Item 2.02             Results of Operations and Financial Condition.


On August 6, 2015, Ubiquiti Networks, Inc. (the “Company”) issued a press release announcing its preliminary financial results for the fiscal quarter ended June 30, 2015. A copy of the press release is attached hereto as Exhibit 99.1.


The Company hereby furnishes the information relating to its preliminary financial results for the fiscal quarter ended June 30, 2015 set forth in the press release issued on August 6, 2015 and which is incorporated herein by reference. This information is not deemed “filed” for purposes of Section 18 of the Securities Exchange Act of 1934, as amended (the “Exchange Act”), or otherwise subject to the liabilities of that section. Registration statements or other documents filed with the Securities and Exchange Commission shall not incorporate this information by reference, except as otherwise expressly stated in such filing.


Item 8.01             Other Events.


Business Fraud


On June 5, 2015, the Company determined that it had been the victim of a criminal fraud. The incident involved employee impersonation and fraudulent requests from an outside entity targeting the Company’s finance department. This fraud resulted in transfers of funds aggregating $46.7 million held by a Company subsidiary incorporated in Hong Kong to other overseas accounts held by third parties. As soon as the Company became aware of this fraudulent activity it initiated contact with its Hong Kong subsidiary’s bank and promptly initiated legal proceedings in various foreign jurisdictions. As a result of these efforts, the Company has recovered $8.1 million of the amounts transferred. Furthermore, an additional $6.8 million of the amounts transferred are currently subject to legal injunction and reasonably expected to be recovered by the Company in due course. The Company is continuing to pursue the recovery of the remaining $31.8 million and is cooperating with U.S. federal and numerous overseas law enforcement authorities who are actively pursuing a multi-agency criminal investigation. The Company may be limited in what information it can disclose due to the ongoing investigation. The ultimate amount of the loss will depend, in part, on the Company’s success in recovering the funds. The Company may not be successful in obtaining any insurance coverage for this loss. The Company currently believes this is an isolated event and does not believe its technology systems have been compromised or that Company data has been exposed. While this matter will result in some additional near-term expenses, the Company does not expect this incident to have a material impact on its business or its ability to fund the anticipated working capital, capital expenditures and other liquidity requirements of its ongoing operations.


The Audit Committee of the Company’s Board of Directors has conducted an independent investigation into this matter with the assistance of outside advisors.

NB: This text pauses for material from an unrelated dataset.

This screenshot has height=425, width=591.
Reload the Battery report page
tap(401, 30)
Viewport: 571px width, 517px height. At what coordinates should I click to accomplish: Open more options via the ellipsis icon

The investigation concluded on July 17, 2015. The investigation uncovered no evidence that our systems were penetrated or that any corporate information, including our financial and account information, was accessed. The investigation found no evidence of employee criminal involvement in the fraud. As a result of this investigation, the Company, its Audit Committee and advisors have concluded that the Company’s internal control over financial reporting is ineffective due to one or more material weaknesses. The Company has implemented enhanced internal controls over financial reporting since June 5, 2015 and is in the process of implementing additional procedures and controls pursuant to recommendations from the investigation.  




Share Repurchase Program


On August 4, 2015, the Board of Directors of the Company approved a $100 million stock repurchase program. Under the new stock repurchase program, the Company may repurchase up to $100 million of its common stock. The plan expires on June 30, 2016. As part of the share repurchase program, shares may be purchased in open market transactions, including through block purchases, through privately negotiated transactions, or pursuant to any trading plan that may be adopted in accordance with Rule 10b5-1 of the Exchange Act. The timing, manner, price and amount of any repurchases will be determined in the Company's discretion and the share repurchase program may be suspended, terminated or modified at any time for any reason. The repurchase program does not obligate the Company to acquire any specific number of shares, and all open market repurchases will be made in accordance with Exchange Act Rule 10b-18, which sets certain restrictions on the method, timing, price and volume of open market stock repurchases.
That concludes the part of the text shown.